Will men never renounce their foolish pretensions? Will they
never acknowledge that nature is not made for them? Will they
never see that nature has placed equality among all beings she
has produced? Will they never perceive that all organized beings
are equally made to be born and die, enjoy and suffer? Finally,
far from having any cause to be puffed up with their mental
faculties, are they not forced to grant, that these faculties
often make them more unhappy than beasts, in which we find
neither opinions, prejudices, vanities, nor follies, which every
moment decide the welfare of man?
§100. The superiority which men arrogate over other animals, is chiefly founded upon their opinion, that they have the exclusive possession of an immortal soul. But ask them what this soul is, and they are puzzled. They will say, it is an unknown substance -- a secret power distinct from their bodies -- a spirit, of which they have no idea. Ask them how this spirit, which they suppose to be like their God wholly void of extension, could combine itself with their material bodies, and they will tell you, they know nothing about it; that it is to them a mystery; that this combination is an effect of the omnipotence of God. These are the ideas that men form of the hidden, or rather imaginary substance, which they consider as the main spring of all their actions!
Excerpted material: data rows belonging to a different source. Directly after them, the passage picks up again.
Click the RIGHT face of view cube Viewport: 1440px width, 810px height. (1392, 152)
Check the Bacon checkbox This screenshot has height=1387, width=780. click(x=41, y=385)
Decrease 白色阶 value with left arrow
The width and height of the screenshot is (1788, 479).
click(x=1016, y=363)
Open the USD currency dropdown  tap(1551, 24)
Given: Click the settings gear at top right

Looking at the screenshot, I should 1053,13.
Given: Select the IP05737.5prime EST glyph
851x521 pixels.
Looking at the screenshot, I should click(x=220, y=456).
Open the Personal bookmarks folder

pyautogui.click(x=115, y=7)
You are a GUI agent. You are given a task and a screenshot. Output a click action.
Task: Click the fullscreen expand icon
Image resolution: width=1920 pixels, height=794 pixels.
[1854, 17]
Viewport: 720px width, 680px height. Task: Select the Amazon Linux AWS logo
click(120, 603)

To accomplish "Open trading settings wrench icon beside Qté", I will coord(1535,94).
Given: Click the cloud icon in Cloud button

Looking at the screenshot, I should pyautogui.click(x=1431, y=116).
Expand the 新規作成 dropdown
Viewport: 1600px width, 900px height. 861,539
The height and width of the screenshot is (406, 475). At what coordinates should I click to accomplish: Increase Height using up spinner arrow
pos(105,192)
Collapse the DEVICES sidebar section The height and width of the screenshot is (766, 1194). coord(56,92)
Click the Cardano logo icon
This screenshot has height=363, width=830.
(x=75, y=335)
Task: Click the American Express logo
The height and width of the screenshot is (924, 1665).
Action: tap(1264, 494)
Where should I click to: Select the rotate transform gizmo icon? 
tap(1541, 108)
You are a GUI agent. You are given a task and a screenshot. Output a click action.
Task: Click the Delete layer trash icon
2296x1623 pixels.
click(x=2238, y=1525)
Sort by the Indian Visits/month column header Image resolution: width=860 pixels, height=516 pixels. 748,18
If the soul is a substance essentially different from the
body, and can have no relation to it, their union would be, not a
mystery, but an impossibility. Besides, this soul being of a
nature different from the body, must necessarily act in a
different manner; yet we see that this pretended soul is sensible
of the motions experienced by the body, and that these two
substances, essentially different, always acts in concert. You
will say that this harmony is also a mystery. But I will tell
you, that I see not my soul, that I know and am sensible of my
body only, that it is this body which feels, thinks, judges,
suffers, and enjoys; and that all these faculties are necessary
results of its own mechanism, or organization.